Collected data:
⁂

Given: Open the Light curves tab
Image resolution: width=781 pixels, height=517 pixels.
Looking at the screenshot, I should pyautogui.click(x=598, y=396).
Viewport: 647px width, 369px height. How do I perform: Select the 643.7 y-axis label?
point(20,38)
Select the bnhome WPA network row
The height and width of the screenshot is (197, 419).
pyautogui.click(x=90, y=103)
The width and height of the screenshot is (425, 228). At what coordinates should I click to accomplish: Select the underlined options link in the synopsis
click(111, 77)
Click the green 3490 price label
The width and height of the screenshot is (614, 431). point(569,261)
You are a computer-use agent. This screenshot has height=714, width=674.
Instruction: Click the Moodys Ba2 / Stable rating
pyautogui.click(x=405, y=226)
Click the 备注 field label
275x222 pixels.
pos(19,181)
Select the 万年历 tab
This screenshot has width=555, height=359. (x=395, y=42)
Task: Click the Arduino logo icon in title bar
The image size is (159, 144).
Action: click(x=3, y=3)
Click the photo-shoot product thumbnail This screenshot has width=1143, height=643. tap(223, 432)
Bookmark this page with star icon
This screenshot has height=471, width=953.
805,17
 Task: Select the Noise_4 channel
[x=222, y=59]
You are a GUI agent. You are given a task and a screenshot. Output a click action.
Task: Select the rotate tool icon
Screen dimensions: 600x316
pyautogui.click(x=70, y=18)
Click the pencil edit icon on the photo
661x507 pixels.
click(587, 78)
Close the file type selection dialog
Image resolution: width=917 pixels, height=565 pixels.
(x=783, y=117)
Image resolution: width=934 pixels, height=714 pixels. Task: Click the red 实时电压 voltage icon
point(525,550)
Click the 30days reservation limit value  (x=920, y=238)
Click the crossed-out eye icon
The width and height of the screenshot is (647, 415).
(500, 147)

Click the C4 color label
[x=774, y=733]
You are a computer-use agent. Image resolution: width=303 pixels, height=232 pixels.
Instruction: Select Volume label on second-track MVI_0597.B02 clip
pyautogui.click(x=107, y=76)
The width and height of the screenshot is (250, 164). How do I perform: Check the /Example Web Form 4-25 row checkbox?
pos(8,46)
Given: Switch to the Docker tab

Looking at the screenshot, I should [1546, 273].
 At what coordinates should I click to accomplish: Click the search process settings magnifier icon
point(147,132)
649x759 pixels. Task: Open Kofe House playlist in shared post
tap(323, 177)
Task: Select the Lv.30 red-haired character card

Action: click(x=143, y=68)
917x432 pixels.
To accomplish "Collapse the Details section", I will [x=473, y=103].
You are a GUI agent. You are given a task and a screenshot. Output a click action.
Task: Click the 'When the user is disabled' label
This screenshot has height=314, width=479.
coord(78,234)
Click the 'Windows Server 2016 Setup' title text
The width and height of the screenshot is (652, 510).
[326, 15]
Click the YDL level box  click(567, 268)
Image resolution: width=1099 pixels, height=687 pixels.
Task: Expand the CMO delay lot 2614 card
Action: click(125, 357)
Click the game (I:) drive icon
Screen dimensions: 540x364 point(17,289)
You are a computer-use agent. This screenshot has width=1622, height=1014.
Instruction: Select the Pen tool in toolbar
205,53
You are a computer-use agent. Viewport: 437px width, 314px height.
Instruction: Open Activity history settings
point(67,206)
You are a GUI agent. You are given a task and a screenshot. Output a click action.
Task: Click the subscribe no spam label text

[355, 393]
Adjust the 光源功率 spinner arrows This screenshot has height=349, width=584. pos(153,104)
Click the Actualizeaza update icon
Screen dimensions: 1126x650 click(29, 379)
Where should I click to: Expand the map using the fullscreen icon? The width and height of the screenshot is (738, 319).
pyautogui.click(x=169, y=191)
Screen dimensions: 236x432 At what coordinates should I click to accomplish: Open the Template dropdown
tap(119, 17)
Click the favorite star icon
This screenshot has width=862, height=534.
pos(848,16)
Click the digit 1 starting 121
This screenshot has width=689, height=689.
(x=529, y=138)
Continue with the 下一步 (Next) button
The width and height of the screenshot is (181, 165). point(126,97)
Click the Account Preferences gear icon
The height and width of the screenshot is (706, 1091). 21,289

⁂

- _YOUR TASK_
Copy every record precisely, omitting nothing.

- _EXERCISE RESPONSE_
Given: Open the Light curves tab
Image resolution: width=781 pixels, height=517 pixels.
Looking at the screenshot, I should pyautogui.click(x=598, y=396).
Viewport: 647px width, 369px height. How do I perform: Select the 643.7 y-axis label?
point(20,38)
Select the bnhome WPA network row
The height and width of the screenshot is (197, 419).
pyautogui.click(x=90, y=103)
The width and height of the screenshot is (425, 228). At what coordinates should I click to accomplish: Select the underlined options link in the synopsis
click(111, 77)
Click the green 3490 price label
The width and height of the screenshot is (614, 431). point(569,261)
You are a computer-use agent. This screenshot has height=714, width=674.
Instruction: Click the Moodys Ba2 / Stable rating
pyautogui.click(x=405, y=226)
Click the 备注 field label
275x222 pixels.
pos(19,181)
Select the 万年历 tab
This screenshot has width=555, height=359. (x=395, y=42)
Task: Click the Arduino logo icon in title bar
The image size is (159, 144).
Action: click(x=3, y=3)
Click the photo-shoot product thumbnail This screenshot has width=1143, height=643. tap(223, 432)
Bookmark this page with star icon
This screenshot has height=471, width=953.
805,17
 Task: Select the Noise_4 channel
[x=222, y=59]
You are a GUI agent. You are given a task and a screenshot. Output a click action.
Task: Select the rotate tool icon
Screen dimensions: 600x316
pyautogui.click(x=70, y=18)
Click the pencil edit icon on the photo
661x507 pixels.
click(587, 78)
Close the file type selection dialog
Image resolution: width=917 pixels, height=565 pixels.
(x=783, y=117)
Image resolution: width=934 pixels, height=714 pixels. Task: Click the red 实时电压 voltage icon
point(525,550)
Click the 30days reservation limit value  (x=920, y=238)
Click the crossed-out eye icon
The width and height of the screenshot is (647, 415).
(500, 147)

Click the C4 color label
[x=774, y=733]
You are a computer-use agent. Image resolution: width=303 pixels, height=232 pixels.
Instruction: Select Volume label on second-track MVI_0597.B02 clip
pyautogui.click(x=107, y=76)
The width and height of the screenshot is (250, 164). How do I perform: Check the /Example Web Form 4-25 row checkbox?
pos(8,46)
Given: Switch to the Docker tab

Looking at the screenshot, I should [1546, 273].
 At what coordinates should I click to accomplish: Click the search process settings magnifier icon
point(147,132)
649x759 pixels. Task: Open Kofe House playlist in shared post
tap(323, 177)
Task: Select the Lv.30 red-haired character card

Action: click(x=143, y=68)
917x432 pixels.
To accomplish "Collapse the Details section", I will [x=473, y=103].
You are a GUI agent. You are given a task and a screenshot. Output a click action.
Task: Click the 'When the user is disabled' label
This screenshot has height=314, width=479.
coord(78,234)
Click the 'Windows Server 2016 Setup' title text
The width and height of the screenshot is (652, 510).
[326, 15]
Click the YDL level box  click(567, 268)
Image resolution: width=1099 pixels, height=687 pixels.
Task: Expand the CMO delay lot 2614 card
Action: click(125, 357)
Click the game (I:) drive icon
Screen dimensions: 540x364 point(17,289)
You are a computer-use agent. This screenshot has width=1622, height=1014.
Instruction: Select the Pen tool in toolbar
205,53
You are a computer-use agent. Viewport: 437px width, 314px height.
Instruction: Open Activity history settings
point(67,206)
You are a GUI agent. You are given a task and a screenshot. Output a click action.
Task: Click the subscribe no spam label text

[355, 393]
Adjust the 光源功率 spinner arrows This screenshot has height=349, width=584. pos(153,104)
Click the Actualizeaza update icon
Screen dimensions: 1126x650 click(29, 379)
Where should I click to: Expand the map using the fullscreen icon? The width and height of the screenshot is (738, 319).
pyautogui.click(x=169, y=191)
Screen dimensions: 236x432 At what coordinates should I click to accomplish: Open the Template dropdown
tap(119, 17)
Click the favorite star icon
This screenshot has width=862, height=534.
pos(848,16)
Click the digit 1 starting 121
This screenshot has width=689, height=689.
(x=529, y=138)
Continue with the 下一步 (Next) button
The width and height of the screenshot is (181, 165). point(126,97)
Click the Account Preferences gear icon
The height and width of the screenshot is (706, 1091). 21,289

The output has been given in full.